Indossando una tunica color terra rossa e un copricapo coronato di piume di ara color rubino, Samaniego descrive come il suo villaggio, che ospita 150 persone, si è sempre definito in relazione alle foreste che lo circondano.
Lo stesso Marankiari significa “serpente” nella lingua Ashaninka. Quando il nonno di Samaniego, Miguel, stabilì qui la sua famiglia, la regione pullulava di serpenti, tapiri e grandi felini mangiatori di uomini, immortalati nelle storie raccontate alla luce del fuoco.
“Tutta questa terra è collegata alle nostre leggende”, ha detto Samaniego. Ma quelle specie sono scomparse da tempo, ha aggiunto, poiché la foresta pluviale si sta rapidamente restringendo.
Solo nel 2022, l’Amazzonia peruviana ha perso 144.682 ettari (357.517 acri) di foreste secolari, secondo il Monitoring of the Andean Amazon Project, un’organizzazione no-profit per la conservazione. L’agricoltura su piccola scala ha alimentato gran parte di questa distruzione.
Passeggiando per il suo villaggio, il 68enne Tsonkiri Samaniego, zio di Tsitsiri Samaniego, suona una melodia inquietante su un flauto fatto a mano. Raccoglie canne selvatiche per costruire lui stesso lo strumento, per tramandare la musica che gli hanno insegnato i suoi nonni.
Ma anche le canne sono diventate scarse. Ogni anno viene invasa sempre più terra, ha spiegato Tsonkiri. Ciò che lo preoccupa di più è il costante disfacimento della cultura e della lingua Ashaninka, entrambe profondamente radicate nel mondo naturale.
Da bambino, Tsonkiri ricorda la caccia al cervo, al tacchino selvatico e alla pernice nella foresta ininterrotta. In quegli anni un silenzio pesante permeava il paese, interrotto solo dai racconti raccontati al calar della sera, davanti al crepitio dei falò.
Ma nel periodo in cui nacque Tsonkiri, un cambiamento stava avvenendo nella valle. Tsonkiri lo fa risalire al “boom del caffè” degli anni ’40, quando il consumo di caffè raggiunse il picco in paesi come gli Stati Uniti – e gli agricoltori del Perù risposero coltivando terreni boschivi lungo le pendici orientali delle Ande.
Tsonkiri sostiene che, a quei tempi, i suoi nonni e i suoi genitori erano costretti a lavorare a contratto, lavorando per lunghe ore nelle fattorie industriali in cambio del pagamento in beni.

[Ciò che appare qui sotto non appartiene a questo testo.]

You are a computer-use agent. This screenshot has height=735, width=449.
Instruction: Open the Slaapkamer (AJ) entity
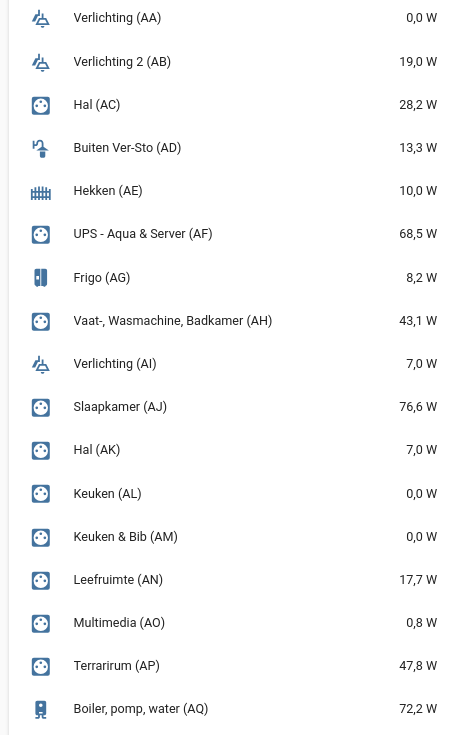(229, 407)
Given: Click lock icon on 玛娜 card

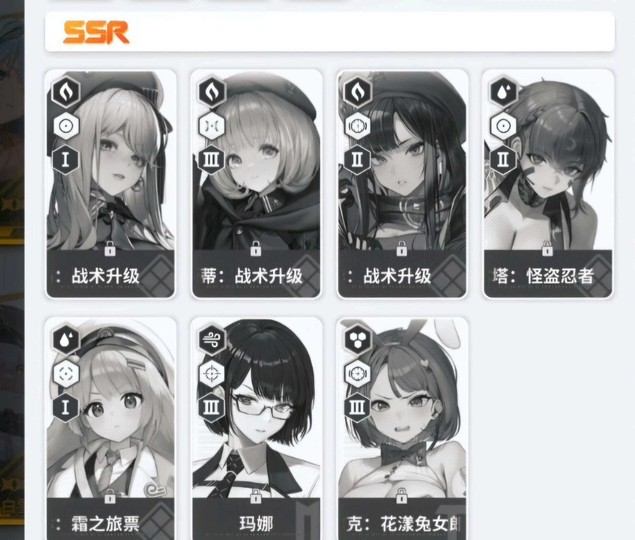Looking at the screenshot, I should coord(256,496).
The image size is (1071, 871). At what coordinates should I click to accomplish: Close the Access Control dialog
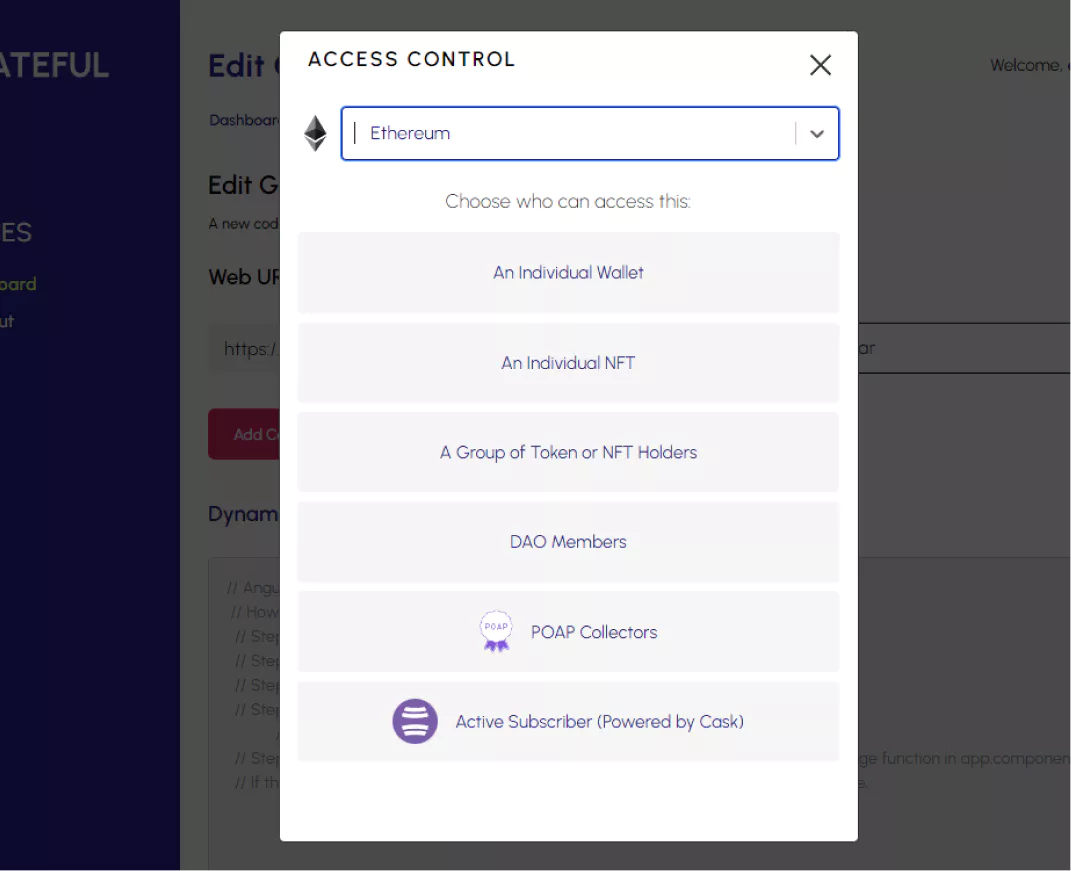coord(820,65)
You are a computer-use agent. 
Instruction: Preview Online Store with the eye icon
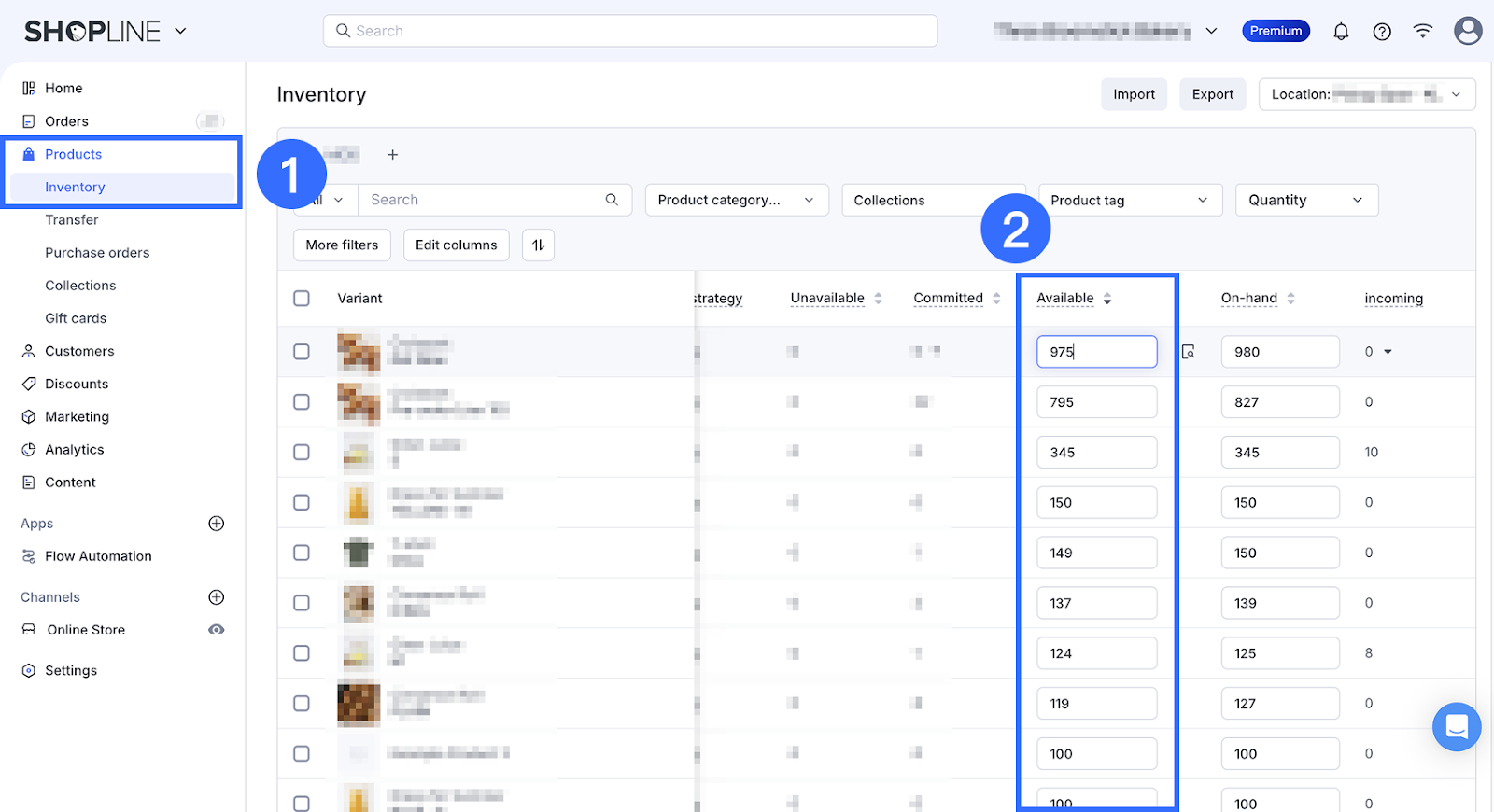(x=217, y=630)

Il loro sfruttamento non è finito qui. All’inizio degli anni ’50, Tsonkiri disse che gli agricoltori commerciali convinsero la sua famiglia a cedere centinaia di ettari di terra ancestrale in cambio di vestiti e cinque casse di pesce in scatola.
Quando Miguel, suo padre, morì nel 1972, Tsonkiri assunse il ruolo di capo villaggio. All'epoca aveva solo 17 anni. Nel 1978, contribuì a far guadagnare al San Miguel Centro Marankiari il titolo legale di 147 ettari (363 acri), una piccola somma rispetto al vasto territorio un tempo occupato dai suoi antenati.
Gli abitanti del villaggio, tuttavia, non hanno alcun diritto legale sui loro siti più sacri nella valle del Perene, comprese miniere di sale, grotte e montagne ricche di storia e tradizioni. Molti di questi siti caddero nelle mani di proprietari privati, rendendoli interdetti alla popolazione Ashaninka.
“Prima il nostro territorio non era mai delimitato. Eravamo liberi, come gli animali, di vagare da un posto all'altro. Quando ci siamo ridotti a vivere su terreni parcellizzati, il nostro territorio è stato improvvisamente limitato”, ha detto Tsonkiri. “Non possiamo entrare in certe parti o cacciare liberamente. È stata una specie di prigione”.